Parece chiste, pero es anécdota.
Usuarios de redes sociales se están haciendo pruebas para ver si producen "magnetismo" | Imagen: Twitter

Con la llegada de las vacunas contra el COVID-19, las teorías de conspiración dejaron de apuntar al origen y ahora señalan a la cura. Por alguna razón, miles de usuarios en internet tienen la idea de que, tras la inoculación, al cuerpo humano entran metales ferromagnéticos y “microchips” los cuales pueden ser ubicados gracias a una prueba con un imán o una moneda. ¿Por qué? Nadie lo sabe con certeza, pero la campaña de desinformación sigue circulando por internet.

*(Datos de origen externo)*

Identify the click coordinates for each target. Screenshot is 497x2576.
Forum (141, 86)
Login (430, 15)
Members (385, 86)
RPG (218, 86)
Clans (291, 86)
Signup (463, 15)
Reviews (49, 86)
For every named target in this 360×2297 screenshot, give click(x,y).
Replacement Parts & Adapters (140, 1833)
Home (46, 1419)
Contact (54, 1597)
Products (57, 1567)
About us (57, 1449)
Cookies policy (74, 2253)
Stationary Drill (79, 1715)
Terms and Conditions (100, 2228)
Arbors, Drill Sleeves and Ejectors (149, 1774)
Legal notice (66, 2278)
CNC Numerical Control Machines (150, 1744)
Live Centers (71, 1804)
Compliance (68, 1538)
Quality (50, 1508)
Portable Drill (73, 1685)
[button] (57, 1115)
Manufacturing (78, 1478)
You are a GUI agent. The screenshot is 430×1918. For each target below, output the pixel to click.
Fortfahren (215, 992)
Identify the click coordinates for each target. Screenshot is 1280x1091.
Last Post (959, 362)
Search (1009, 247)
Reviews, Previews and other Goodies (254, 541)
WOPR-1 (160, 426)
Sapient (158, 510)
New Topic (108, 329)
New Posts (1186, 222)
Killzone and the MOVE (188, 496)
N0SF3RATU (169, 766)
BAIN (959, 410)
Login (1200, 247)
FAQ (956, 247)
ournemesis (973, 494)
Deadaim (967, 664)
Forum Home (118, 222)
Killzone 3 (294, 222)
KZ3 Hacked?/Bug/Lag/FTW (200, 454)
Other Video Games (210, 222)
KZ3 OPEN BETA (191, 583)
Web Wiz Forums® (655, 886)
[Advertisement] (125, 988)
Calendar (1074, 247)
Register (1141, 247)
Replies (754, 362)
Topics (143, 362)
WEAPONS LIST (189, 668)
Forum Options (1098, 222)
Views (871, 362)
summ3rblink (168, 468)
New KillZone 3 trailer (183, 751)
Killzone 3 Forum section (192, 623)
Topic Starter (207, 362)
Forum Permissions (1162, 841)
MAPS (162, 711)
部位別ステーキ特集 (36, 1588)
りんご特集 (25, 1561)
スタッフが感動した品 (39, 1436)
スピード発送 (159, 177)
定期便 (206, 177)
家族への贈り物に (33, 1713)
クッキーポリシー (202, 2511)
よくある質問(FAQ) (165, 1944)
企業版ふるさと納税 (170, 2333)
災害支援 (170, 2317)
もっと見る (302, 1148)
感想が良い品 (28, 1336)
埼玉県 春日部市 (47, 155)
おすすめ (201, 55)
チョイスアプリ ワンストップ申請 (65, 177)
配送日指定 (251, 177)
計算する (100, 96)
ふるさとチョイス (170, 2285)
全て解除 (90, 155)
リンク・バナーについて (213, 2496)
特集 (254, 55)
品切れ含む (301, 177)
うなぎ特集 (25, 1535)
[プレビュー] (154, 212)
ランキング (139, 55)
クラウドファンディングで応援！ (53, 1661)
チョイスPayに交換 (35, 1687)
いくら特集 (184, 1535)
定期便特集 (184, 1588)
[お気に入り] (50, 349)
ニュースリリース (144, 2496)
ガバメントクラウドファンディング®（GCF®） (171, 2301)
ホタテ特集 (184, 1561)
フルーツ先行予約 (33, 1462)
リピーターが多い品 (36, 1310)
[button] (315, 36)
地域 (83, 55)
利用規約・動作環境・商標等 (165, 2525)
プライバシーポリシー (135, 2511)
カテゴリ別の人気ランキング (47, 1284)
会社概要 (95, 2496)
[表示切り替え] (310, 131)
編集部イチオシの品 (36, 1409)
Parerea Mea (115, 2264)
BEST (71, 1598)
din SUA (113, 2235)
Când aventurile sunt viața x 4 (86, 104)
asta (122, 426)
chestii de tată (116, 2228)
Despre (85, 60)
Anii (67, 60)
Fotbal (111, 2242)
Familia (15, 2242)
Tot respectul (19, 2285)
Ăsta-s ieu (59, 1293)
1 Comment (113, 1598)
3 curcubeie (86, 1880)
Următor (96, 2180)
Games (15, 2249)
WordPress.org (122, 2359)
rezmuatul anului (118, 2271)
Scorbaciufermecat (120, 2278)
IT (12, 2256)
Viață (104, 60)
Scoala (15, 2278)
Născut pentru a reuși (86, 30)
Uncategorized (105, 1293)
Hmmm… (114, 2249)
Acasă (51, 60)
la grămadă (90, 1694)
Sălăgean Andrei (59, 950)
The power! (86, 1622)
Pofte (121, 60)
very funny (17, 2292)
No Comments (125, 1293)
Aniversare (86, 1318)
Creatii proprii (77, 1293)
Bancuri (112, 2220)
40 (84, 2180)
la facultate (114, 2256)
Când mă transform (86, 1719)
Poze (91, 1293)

Ya se dijo desde meses atrás, pero se ha tenido que volver a aclararlo. Las vacunas no pretenden controlar mentes ni introducir rastreadores. Científicos del mundo han tenido que demostrar sus afirmaciones y, en un esfuerzo colectivo entre mujeres y hombres de ciencia y medios de comunicación, se ha desmentido las teorías sobre el  supuesto magnetismo. En Código Espagueti, queremos poner nuestro granito de arena a la causa y organizar las teorías del “magnetismo” y establecer su respectiva explicación.

La teoría de los metales ajenos al cuerpo

Bajo la bandera de la modificación genética y el envenenamiento masivo, la gente cree que en la vacuna contra el COVID-19 hay “metales extraños” que indirectamente producen magnetismo. En respuesta, tenemos hordas de usuarios pegandose monedas y objetos metálicos en la cicatriz. Si se mantienen en la piel, hay sustancias extrañas en la vacuna. Esto no es posible pues, para empezar, los metales ferromagnéticos son visibles y pueden ser facilmente localizables en un liquido transparente.

De acuerdo con científicos, para que exista una fuerza magnética capaz de influir sobre una moneda normal, es necesario una cantidad de material ferromágnetico mayor que al que le cabe a la inyección de la vacuna. Tener “metales extraños” en el cuerpo capaces de producir magnetismo implicaría una gran mancha negra sobre el brazo. Finalmente para la producción de vacunas de covid19 no se ocuparon metales.

La teoría del “Me inyectaron un microchip”

Otra rama de internet se está pegando un iman al cuerpo buscando el famoso microchip que maquivalicamente está escondido en cada una de las miles de millones de vacunas en todo el mundo. Su argumento es que se trata de un rastreador subdérmico.

La explicación sobre por qué no tienes un microchip en el brazo es simple. Necesitas tener aproximadamente un gramo de hierro en la herida para que un iman pueda sostenerse sobre tu brazo. Esa cantidad de material es completamente palpable y te darías cuenta de inmediato. Además, los elementos externos al cuerpo generan reacciones de rechazo, por lo que tener un “rastreador” sin cuidado te provocaría muchos malesterares inmediatos.

¿Por qué se pegan los metales al cuerpo?

La mayoría de los videos que circulan en internet han terminado por ser bromas de usuarios que buscaban atención en redes sociales. ¿Cómo se pega un metal al cuerpo? Fácil, humedeciendolo. ¿Lo has intentado? La mezcla de aceites naturales en el cuerpo hace que se nos adhieran cosa a la piel. Podrías pegarte una cuchara a la nariz o una moneda al brazo con ese mismo principio.

Ya lo sabes. Por favor vacunate en cuanto puedas y no realices retos que veas en internet. La vacuna contra el COVID-19 no produce magnetismo en el cuerpo pero cierto sector de las redes sociales cree que sí.